General Electric’s (GE) Energy Financial Services Division is celebrated for its innovation in providing alternative energy sources for the United States and abroad. Their 280,000 sf headquarters relocation reflects this innovation by providing opportunities for consistent interaction between its team members.
This is a truly unique and healthy workspace for employees to work, interact, and share ideas. From visioning sessions with a cross-section of GE staff, and through the leadership of GE Energy Financial Service’s CEO, a decision was made to shift to a 70% open plan work environment with significantly reduced private workplace. In addition, a huge shift was made in the provision of collaboration opportunities—which their CEO saw as critical to foster the ideas exchange the company depends upon. These collaborative venues included more traditional conference rooms and huddles, as well as a 50-foot-long white board with lounge seating under skylights as well as the “living room” a space with pantry, plasma screen and coffee bar to encourage chance encounters and ideas exchange. Recognizing the benefits that staff gets from health promoting programs and initiatives, GE also provided many amenities for its staff including: a state-of-the-art fitness center, storage and showers for bicyclists, classrooms for yoga, as well as jogging and walking trails around the headquarters property.

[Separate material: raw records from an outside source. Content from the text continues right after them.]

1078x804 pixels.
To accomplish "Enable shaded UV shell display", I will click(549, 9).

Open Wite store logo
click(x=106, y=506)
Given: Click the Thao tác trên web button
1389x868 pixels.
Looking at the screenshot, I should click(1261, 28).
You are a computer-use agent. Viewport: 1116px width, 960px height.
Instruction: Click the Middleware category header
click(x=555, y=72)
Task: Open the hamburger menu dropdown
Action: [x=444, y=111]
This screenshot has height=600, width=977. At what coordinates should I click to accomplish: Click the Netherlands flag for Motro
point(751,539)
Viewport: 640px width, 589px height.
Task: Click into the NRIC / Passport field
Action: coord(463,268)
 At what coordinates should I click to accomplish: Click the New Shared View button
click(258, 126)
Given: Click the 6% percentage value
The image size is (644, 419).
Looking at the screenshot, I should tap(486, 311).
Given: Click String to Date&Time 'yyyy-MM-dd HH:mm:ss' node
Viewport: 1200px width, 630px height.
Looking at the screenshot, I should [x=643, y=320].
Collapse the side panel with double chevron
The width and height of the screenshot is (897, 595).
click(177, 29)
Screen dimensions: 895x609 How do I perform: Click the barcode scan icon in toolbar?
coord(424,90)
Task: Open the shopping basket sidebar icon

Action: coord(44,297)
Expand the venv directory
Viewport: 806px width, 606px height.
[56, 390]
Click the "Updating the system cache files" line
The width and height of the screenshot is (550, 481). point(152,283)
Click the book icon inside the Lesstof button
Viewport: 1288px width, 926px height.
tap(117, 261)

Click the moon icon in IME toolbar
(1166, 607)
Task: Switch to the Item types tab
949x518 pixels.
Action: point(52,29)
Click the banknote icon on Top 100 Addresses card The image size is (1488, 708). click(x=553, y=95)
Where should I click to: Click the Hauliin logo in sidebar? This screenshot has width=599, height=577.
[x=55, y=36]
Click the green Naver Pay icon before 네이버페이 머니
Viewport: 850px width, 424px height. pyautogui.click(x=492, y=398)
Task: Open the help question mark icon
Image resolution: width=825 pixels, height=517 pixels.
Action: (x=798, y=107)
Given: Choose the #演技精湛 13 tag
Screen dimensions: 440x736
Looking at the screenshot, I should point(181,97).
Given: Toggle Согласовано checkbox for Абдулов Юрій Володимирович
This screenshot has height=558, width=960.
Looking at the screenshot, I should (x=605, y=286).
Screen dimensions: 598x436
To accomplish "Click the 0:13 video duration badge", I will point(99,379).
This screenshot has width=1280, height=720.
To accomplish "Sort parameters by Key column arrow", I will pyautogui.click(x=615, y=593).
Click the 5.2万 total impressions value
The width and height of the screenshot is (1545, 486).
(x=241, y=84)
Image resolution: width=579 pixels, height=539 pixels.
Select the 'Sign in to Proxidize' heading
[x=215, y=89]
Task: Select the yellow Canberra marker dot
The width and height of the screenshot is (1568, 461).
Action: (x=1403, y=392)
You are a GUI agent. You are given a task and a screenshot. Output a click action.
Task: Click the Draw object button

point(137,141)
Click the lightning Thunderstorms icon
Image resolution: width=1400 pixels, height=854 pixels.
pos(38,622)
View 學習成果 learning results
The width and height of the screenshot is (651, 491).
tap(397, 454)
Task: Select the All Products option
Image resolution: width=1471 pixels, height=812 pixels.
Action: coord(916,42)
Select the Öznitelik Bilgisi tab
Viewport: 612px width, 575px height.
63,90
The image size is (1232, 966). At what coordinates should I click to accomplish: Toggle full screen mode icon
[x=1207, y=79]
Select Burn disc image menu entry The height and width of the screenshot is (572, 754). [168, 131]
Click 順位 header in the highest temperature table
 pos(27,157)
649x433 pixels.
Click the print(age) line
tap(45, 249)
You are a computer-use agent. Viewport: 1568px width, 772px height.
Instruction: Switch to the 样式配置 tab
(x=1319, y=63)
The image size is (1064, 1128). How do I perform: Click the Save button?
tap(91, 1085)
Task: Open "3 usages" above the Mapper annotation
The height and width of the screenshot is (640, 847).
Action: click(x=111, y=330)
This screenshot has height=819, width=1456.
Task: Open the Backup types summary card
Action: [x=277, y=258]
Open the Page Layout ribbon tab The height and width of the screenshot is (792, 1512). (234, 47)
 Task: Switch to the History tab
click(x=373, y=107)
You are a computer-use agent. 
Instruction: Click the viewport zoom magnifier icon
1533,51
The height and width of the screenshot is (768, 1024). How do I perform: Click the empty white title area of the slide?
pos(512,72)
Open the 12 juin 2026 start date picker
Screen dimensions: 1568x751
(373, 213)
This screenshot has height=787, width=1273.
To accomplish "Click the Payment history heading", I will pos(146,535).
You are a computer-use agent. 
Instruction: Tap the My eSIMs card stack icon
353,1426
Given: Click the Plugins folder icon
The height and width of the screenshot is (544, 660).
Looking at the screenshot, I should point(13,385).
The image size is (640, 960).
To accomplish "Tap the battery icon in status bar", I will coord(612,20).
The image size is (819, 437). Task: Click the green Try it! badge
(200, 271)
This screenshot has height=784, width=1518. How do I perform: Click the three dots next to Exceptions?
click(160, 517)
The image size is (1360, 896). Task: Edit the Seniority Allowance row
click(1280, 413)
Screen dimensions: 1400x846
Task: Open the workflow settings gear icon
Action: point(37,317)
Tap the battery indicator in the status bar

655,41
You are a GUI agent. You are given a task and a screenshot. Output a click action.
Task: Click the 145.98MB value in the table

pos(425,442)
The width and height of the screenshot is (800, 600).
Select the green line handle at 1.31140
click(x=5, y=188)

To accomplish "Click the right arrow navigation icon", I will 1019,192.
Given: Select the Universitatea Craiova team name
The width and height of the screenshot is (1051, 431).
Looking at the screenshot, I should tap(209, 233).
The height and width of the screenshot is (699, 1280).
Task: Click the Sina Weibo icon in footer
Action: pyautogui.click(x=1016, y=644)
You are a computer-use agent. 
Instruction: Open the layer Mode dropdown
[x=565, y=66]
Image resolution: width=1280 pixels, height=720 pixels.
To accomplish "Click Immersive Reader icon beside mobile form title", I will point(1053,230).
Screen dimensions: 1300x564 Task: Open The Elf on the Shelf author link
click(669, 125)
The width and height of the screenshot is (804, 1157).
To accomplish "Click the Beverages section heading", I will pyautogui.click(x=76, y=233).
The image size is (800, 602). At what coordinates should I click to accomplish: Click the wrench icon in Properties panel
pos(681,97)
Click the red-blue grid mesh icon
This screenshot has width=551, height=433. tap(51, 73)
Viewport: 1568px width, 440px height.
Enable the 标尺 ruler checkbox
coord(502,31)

As a purveyor of alternative energy strategies, it was important for the project to incorporate leading environmental initiatives. Perkins Eastman worked closely with GE at the project’s inception to find ways to make the new headquarters as environmentally responsible as possible. The building achieved LEED Gold certification for its use of sustainable products, lighting efficiencies, and other environmental practices. Perkins Eastman teamed with Sustainable Design Collaborative (SDC) as LEED consultant to develop a strategy that included 100% use of green power from wind, 30% reduction in water usage, 20% use of recycled materials in the project’s interior finishes, 20% use of materials manufactured within a 500-mile radius, “cradle-to-cradle” furniture, use of low volatile organic compounds (VOCs) emitting materials, and incorporation of alternative transportation, including provision for bicyclists. More than 75% of waste was diverted from landfills during construction. Innovative green design features also include a series of branding walls that explore the company’s history and educate visitors and staff.